Avrupa Hunlarının birçok halkla birlikte hareket ettikleri biliniyor. Bugünkü anlamda devlet kurmamış ama çok büyük bir alanı egemenlikleri altına almışlardı. Bu boylar topluluğunun içinde Slavlar, Cermenler, İranī kavimler belki Moğollar da bulunuyordu. Bu yüzden Hun diye tanımlanan birinin bir Got ya da Slav olmasında şaşılacak bir şey yoktur. Bu kişi de kendi dilindeki sözcüklerle konuştuğunda Romalıların bunu Hunca olarak algılamasına şaşmamak gerekir. Belki de Priscus ve Jordanes’e de böyle olmuştu.
Bir parantez açıp Hunların gevşek bir imparatorluk veya devlet ya da yönetim yapısına sahip olduğunu belirtmeliyim. Merkezi bir sistemle yönetilen bir yapıya sahip değillerdi. Birçok diğer eski Türk devletinde olduğu gibi.
İşin garibi Attila, (kardeşi) Bleda, (Attila’nın babası) Muncuk, (Attila’nın amcası) Rua, oğulları İlek, Dengizik, İrnek adlarının da Hunca olup olmadığı tartışılıyor. Bu adların Gotça olması da mümkün pekâlâ. Bilinen ilk Avrupa Hun yöneticisi Balamir’in adının aslında bir san olduğu sanılıyor. Ama şunu unutmamak gerekir ki o adları ya da sanları almış olmaları bu kişilerin Türk kökenli olmalarını değiştirmiyor.
Hunları Marcellinus’tan dinleyelim mi?
Antakya doğumlu Romalı tarihçi Ammianus Marcellinus 322-400 yılları arasında yaşadı. Marcellinus imparator Iulianus ile birlikte Pers seferine katılmış, 31 kitaptan oluşan bir Roma tarihi (Res Gestae) yazmış, 353-378 yılları arasındaki olayları anlattığı 14-31. kitaplar günümüze kalmıştır.
390’larda yazdığı yapıtında Hunlar hakkında da bazı bilgiler verir. Hunlarla karşılaşmayan Marcellinus duyumlarını yazıya geçirmiştir. Onun verdiği bilgilerden bazılarına göz atmakta yarar var.
“Hunların halkı vahşilik konusunda her türlü aşamayı geçer.

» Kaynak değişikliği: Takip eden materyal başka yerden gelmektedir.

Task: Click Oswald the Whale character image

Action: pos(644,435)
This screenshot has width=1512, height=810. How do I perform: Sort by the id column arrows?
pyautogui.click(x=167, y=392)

Zira buradaki çocukların yanaklarına, zamanı geldiğinde çıkan saçları uzadığında buruşuk yara izleriyle durdurulsun ve tıpkı hadımlar gibi herhangi bir sakal ve güzellik olmadan büyüsünler diye, doğdukları andan itibaren demirle derin bir şekilde iz açılır.
Bütün Hunlar derli toplu ve kuvvetli uzuvlara ve kalın boyunlara sahiptir ve öylesine acayip ve biçimsizlerdir ki bunların iki ayaklı yaratıklar veya baltayla kaba bir şekilde kütük gibi yontulmuş, köprü yaparken kullanılan parapetler olduğunu sanırsınız.
Ne kadar nahoş olsa da bunların insan şeklinde olmasına karşın yaşam şekilleri öylesine serttir ki ne ateşe, ne de tatlı yiyeceklere ihtiyaç duyarlar; sert bitkilerin köklerini ve uyluklarının arasına ve bineklerinin sırtlarına koydukları ve böylece az da olsa ısıtarak pişirdikleri artık hangisi olursa olsun hayvanların yarı çiğ etlerini yerler.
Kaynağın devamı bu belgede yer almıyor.